Четвертый холст будто бы не дается. Падает на пол. Юрий Исаакович по очереди пристегивает его тяжелые края.
Солнце внезапно уходит, и только что золотое пространство покрывается дымчатым маревом.
Что еще ждет меня через секунды? Да и как понимать кригеровское «под Малевича», когда он шепнул мне о женском портрете? В конце двадцатых — в начале тридцатых кто только не использовал открытия российских авангардистов.
Наконец Юрий Исаакович отступает.
Я невольно делаю шаг к картине. Острое волнение охватывает меня. В кресле — женщина. Ее большие, печальные глаза пронзительно смотрят. Бледная, с расчесанными на пробор, плотно стянутыми волосами, она излучает печаль и обреченность. Пожалуй, ни тогда, ни теперь я не смог бы объяснить вспыхнувшую во мне тревогу.
Глядя на нее, я пытаюсь понять, что же хотел передать мне, будущему, этот художник.
...Пальцы женщины сжимают подлокотники кресла. Плечи прямые, да и вся она будто бы вытянута для полета, затянута в панцирь. Длинное зеленоватое платье покрывает колени, падает на пол, и только кончики башмаков черной полоской обозначаются на паркете.
И мраморное лицо, и темные большие глаза полны острой печали. Чего же она боится? Какой беды ждет? О чем хочет сказать художник?
Старинное кресло резными слабо-зелеными — в цвет одежды — деревянными округлыми набалдашниками поднимается за плечами. И кажется, за спиной женщины возвышаются углы сложенных крыл.
Усталая, уже не способная к полету, женщина-птица словно бы подчеркивает беспомощность и покорность той, известной, вероятно, только ей да художнику, жизни.

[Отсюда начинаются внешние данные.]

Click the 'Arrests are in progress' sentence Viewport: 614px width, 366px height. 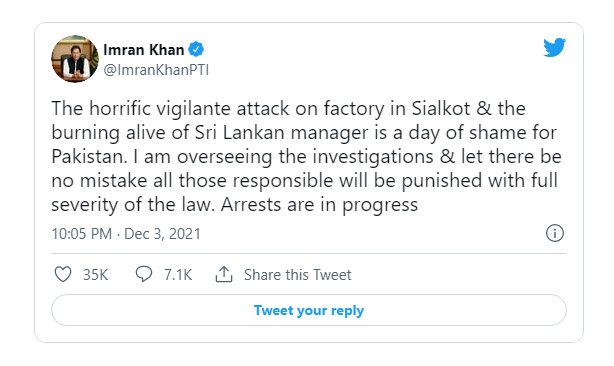tap(320, 205)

«Она обречена, — отчего-то думаю я. — На лице печать смерти. Это и человек и ангел одновременно...»
Что же знал художник о своем персонаже? Какое чувство вело его — отчего увиденное так встревожило, заставило меня попытаться понять скрытую тайну, почему, почему?!
Я смотрел и смотрел на лицо женщины. И вдруг показалось, что она не так уж мне неизвестна, да конечно же, я ее знаю, видел, по крайней мере мог знать по портретам.
Поддаваясь тревоге, я шагнул к холсту.
Все домашние вмиг исчезли. Я был с ней один на один, никого больше в комнате не существовало.
«Только бы не вспугнуть, не заставить подняться в воздух, не дать улететь... — про себя бормотал я. — Какая же беда к ней приближалась? Можно ли хоть что-то приоткрыть в этой наверняка давно ушедшей жизни? »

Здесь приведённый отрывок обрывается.